Harry Selby, one of the last of Africa’s renowned white hunters, who took rich and famous safari clients into the interiors of Kenya, Tanganyika and Botswana for a half-century to shoot game, photograph exotic wildlife and search for elusive adventure in the bush, died last Saturday at his home in Maun, Botswana. He was 92.
In his later years in Botswana, safaris went out for just a few weeks and focused as much, if not more, on photography as on hunting, although Mr. Selby preferred hunters. Photography buffs stayed in hotel-like lodges and went on day trips to scenic sites. More adventurous hunters and photographers were flown to rendezvous points and driven in Land Rovers to fixed camps elaborately equipped with electric power, refrigerators, flush toilets, hot showers, kitchens and dining facilities with silverware and table linen.
“Africa itself has changed out of all recognition, both physically and politically, and the old-time self-contained safari would have no place to go in today’s Africa,” Mr. Selby wrote for Sports Afield in 2010, when satellite phones, computers and helicopters made life easy for the busy executive on safari.

Dataset excerpts:

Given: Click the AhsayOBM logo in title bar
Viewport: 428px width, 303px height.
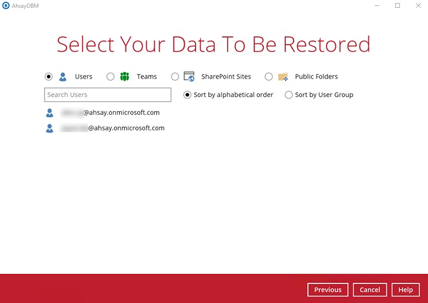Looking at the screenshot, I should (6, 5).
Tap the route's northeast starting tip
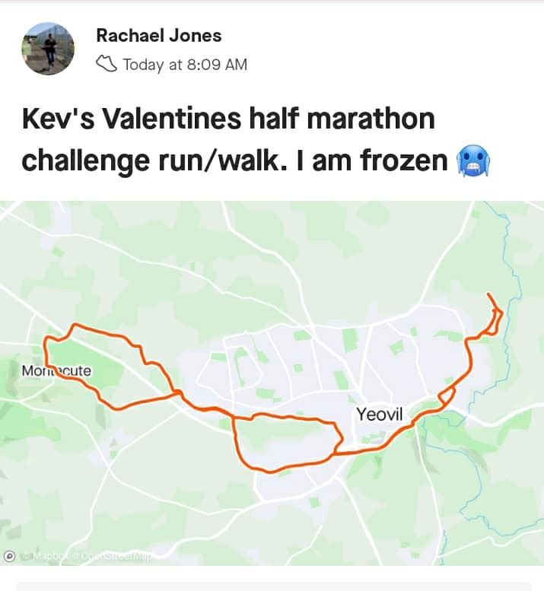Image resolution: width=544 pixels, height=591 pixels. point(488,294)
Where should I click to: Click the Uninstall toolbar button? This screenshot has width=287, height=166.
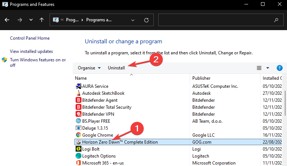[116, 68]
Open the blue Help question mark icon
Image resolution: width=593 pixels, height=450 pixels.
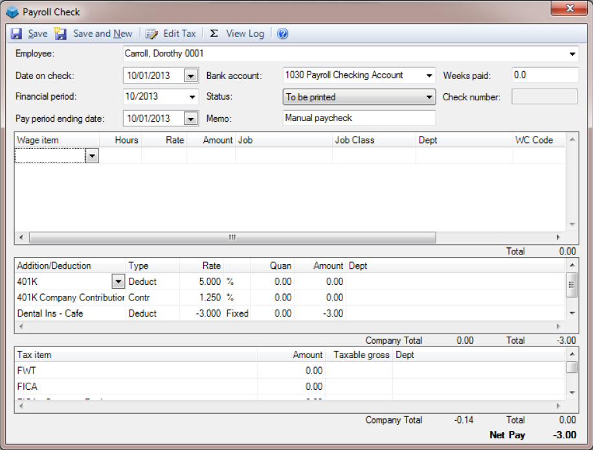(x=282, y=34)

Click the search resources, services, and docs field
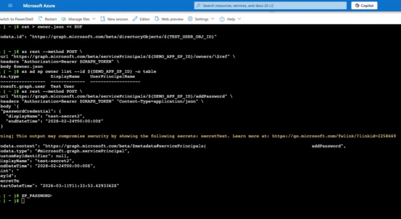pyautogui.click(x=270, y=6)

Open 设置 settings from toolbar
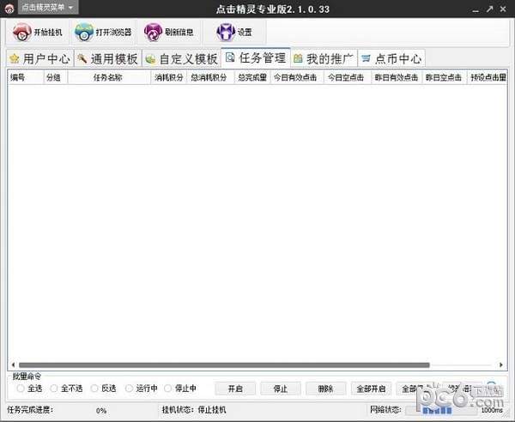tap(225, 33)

- _TASK INSTRUCTIONS_:
1) Render this sentence from the Harry Selby passage into Spanish: "Photography buffs stayed in hotel-like lodges and went on day trips to scenic sites."
2) From the Harry Selby passage, extract the text between "In his later" and "executive on safari.", inclusive.
3) Extend the Harry Selby passage with a further paragraph that picks up after its final sentence.
The lines in the dataset excerpts are separate material, unconnected to the Harry Selby passage.

- _ANSWERS FOR THE EXERCISE_:
1) Los aficionados a la fotografía se alojaban en albergues de estilo hotelero y hacían excursiones de un día a lugares pintorescos.

2)
In his later years in Botswana, safaris went out for just a few weeks and focused as much, if not more, on photography as on hunting, although Mr. Selby preferred hunters. Photography buffs stayed in hotel-like lodges and went on day trips to scenic sites. More adventurous hunters and photographers were flown to rendezvous points and driven in Land Rovers to fixed camps elaborately equipped with electric power, refrigerators, flush toilets, hot showers, kitchens and dining facilities with silverware and table linen.
“Africa itself has changed out of all recognition, both physically and politically, and the old-time self-contained safari would have no place to go in today’s Africa,” Mr. Selby wrote for Sports Afield in 2010, when satellite phones, computers and helicopters made life easy for the busy executive on safari.

3)
“There are hunters today,” he added, “who would prefer to have experienced the sense of freedom of an old-time safari, as I am sure there were those who went on safari many years ago who would have preferred something along the lines of what is offered today. The two experiences are as different as night is from day; the only feature common to both is the name … that magical word, ‘safari.’”
John Henry Selby — Harry was his universal nickname — was born in Frankfort, South Africa, on July 22, 1925, the youngest of six children of Arthur and Myrtle Evelyn Randall Selby. When he was 3, his family moved to a 40,000-acre cattle ranch near Mount Kenya.
Surrounded by a game-rich countryside, the boy learned to hunt from an old Kikuyu tribesman.
“He taught me to use my eyes and ears as well as my nose, and to be patient in order to remain motionless for long periods of time waiting for an animal to come within range,” Mr. Selby told The American Rifleman.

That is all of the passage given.